# EXERCISE GOAL
Print exactly the lines below between the line containing "You are a GUI" and the line containing "Viewport: 682px width, 470px", counting both of those lines. Leave pictures out.

# EXTRACTED MATERIAL

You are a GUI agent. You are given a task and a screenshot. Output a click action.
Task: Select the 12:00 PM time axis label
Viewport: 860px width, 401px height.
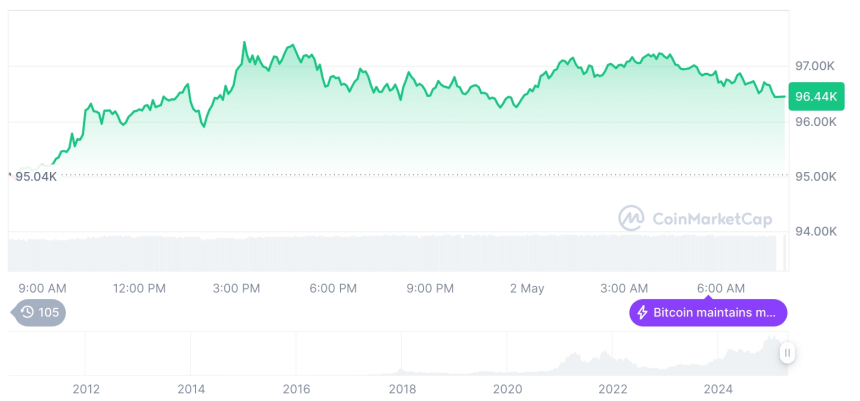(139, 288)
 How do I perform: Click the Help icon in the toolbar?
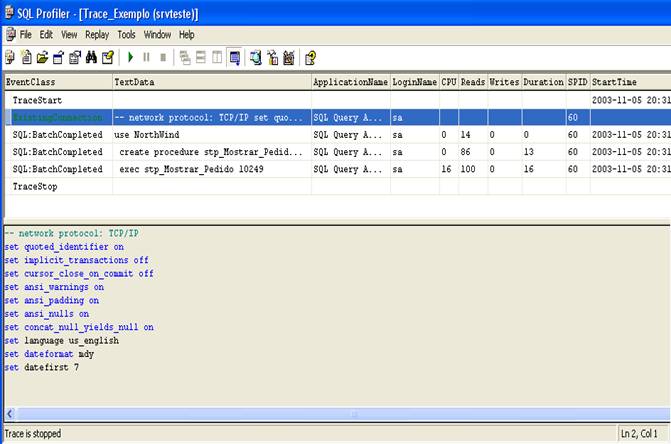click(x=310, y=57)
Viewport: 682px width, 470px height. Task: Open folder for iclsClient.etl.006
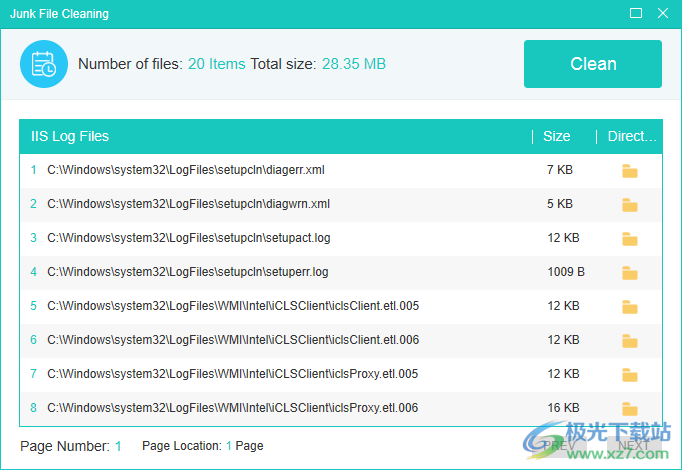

...

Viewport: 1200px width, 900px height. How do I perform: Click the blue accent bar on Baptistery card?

* * *

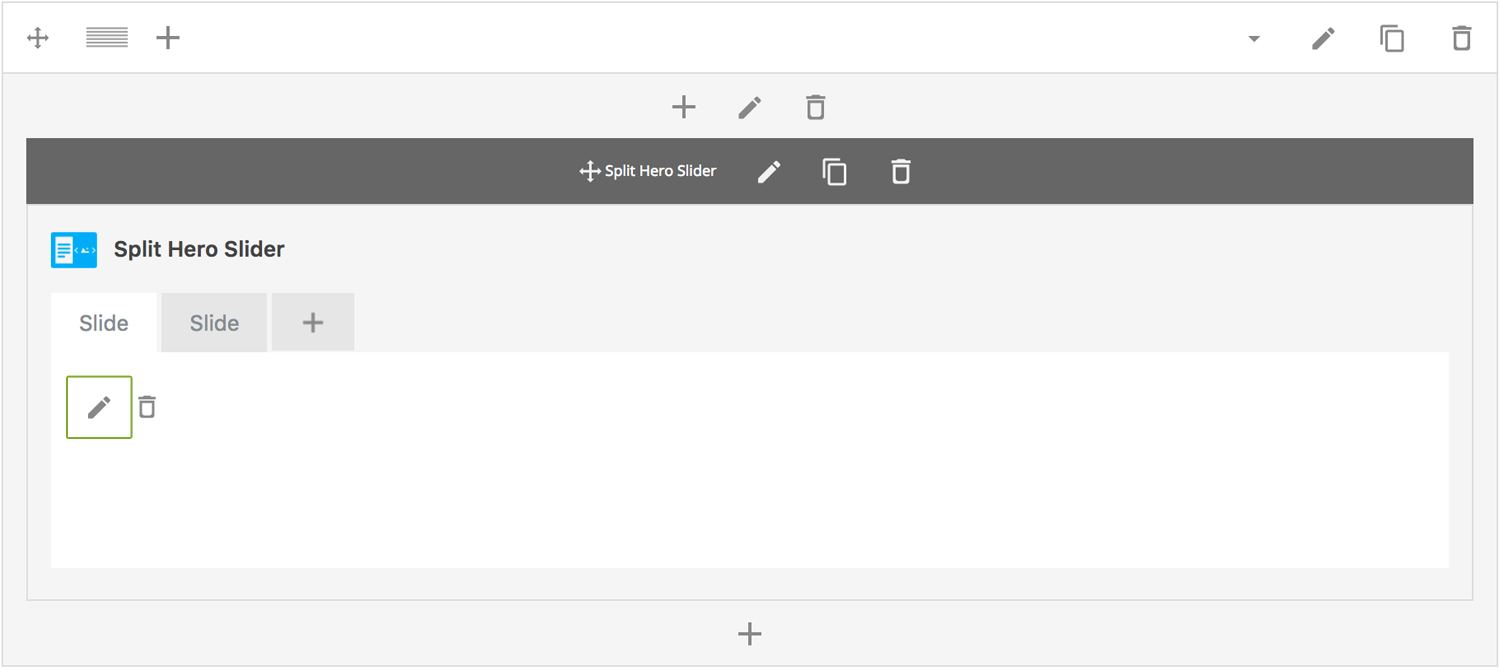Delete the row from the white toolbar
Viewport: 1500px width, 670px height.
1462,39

# REPLY
You are a GUI agent. You are given a task and a screenshot. Output a click action.
Task: Select the 12:00 PM time axis label
Viewport: 860px width, 401px height.
(139, 288)
 How do I perform: Click the Help icon in the toolbar?
click(x=310, y=57)
Viewport: 682px width, 470px height. Task: Open folder for iclsClient.etl.006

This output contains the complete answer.